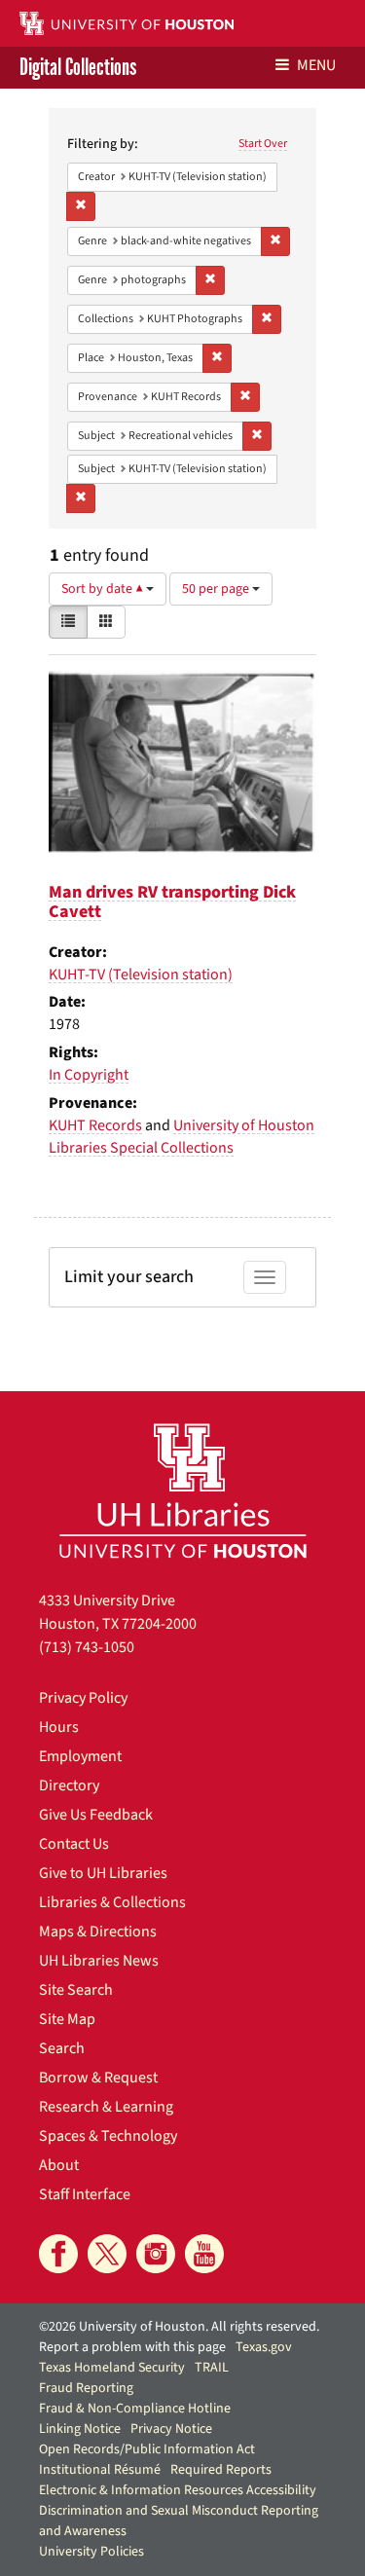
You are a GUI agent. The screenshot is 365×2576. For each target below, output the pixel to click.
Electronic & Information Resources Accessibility (177, 2490)
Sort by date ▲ (103, 589)
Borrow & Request (98, 2077)
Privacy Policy (83, 1698)
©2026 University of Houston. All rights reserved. (179, 2327)
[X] (107, 2253)
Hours (59, 1727)
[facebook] (58, 2253)
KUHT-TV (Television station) (141, 974)
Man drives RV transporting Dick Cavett (172, 902)
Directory (69, 1785)
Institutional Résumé (100, 2470)
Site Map (67, 2019)
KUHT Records (95, 1125)
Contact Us (74, 1844)
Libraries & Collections (112, 1902)
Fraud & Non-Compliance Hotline (135, 2408)
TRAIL (212, 2367)
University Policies (91, 2551)
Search (62, 2048)
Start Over (262, 143)
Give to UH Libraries (103, 1873)
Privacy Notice (171, 2429)
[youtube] (204, 2253)
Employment (80, 1756)
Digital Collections (77, 68)
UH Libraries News (99, 1960)
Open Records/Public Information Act (147, 2449)
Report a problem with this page (132, 2347)
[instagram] (155, 2253)
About (59, 2165)
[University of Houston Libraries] (183, 1490)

####################

> [EXERCISE DETAILS]:
Could you print exactly the lines from the one containing "Search (62, 2048)" through the last line of the records above?

> [WRITTEN RESPONSE]:
Search (62, 2048)
Start Over (262, 143)
Give to UH Libraries (103, 1873)
Privacy Notice (171, 2429)
[youtube] (204, 2253)
Employment (80, 1756)
Digital Collections (77, 68)
UH Libraries News (99, 1960)
Open Records/Public Information Act (147, 2449)
Report a problem with this page (132, 2347)
[instagram] (155, 2253)
About (59, 2165)
[University of Houston Libraries] (183, 1490)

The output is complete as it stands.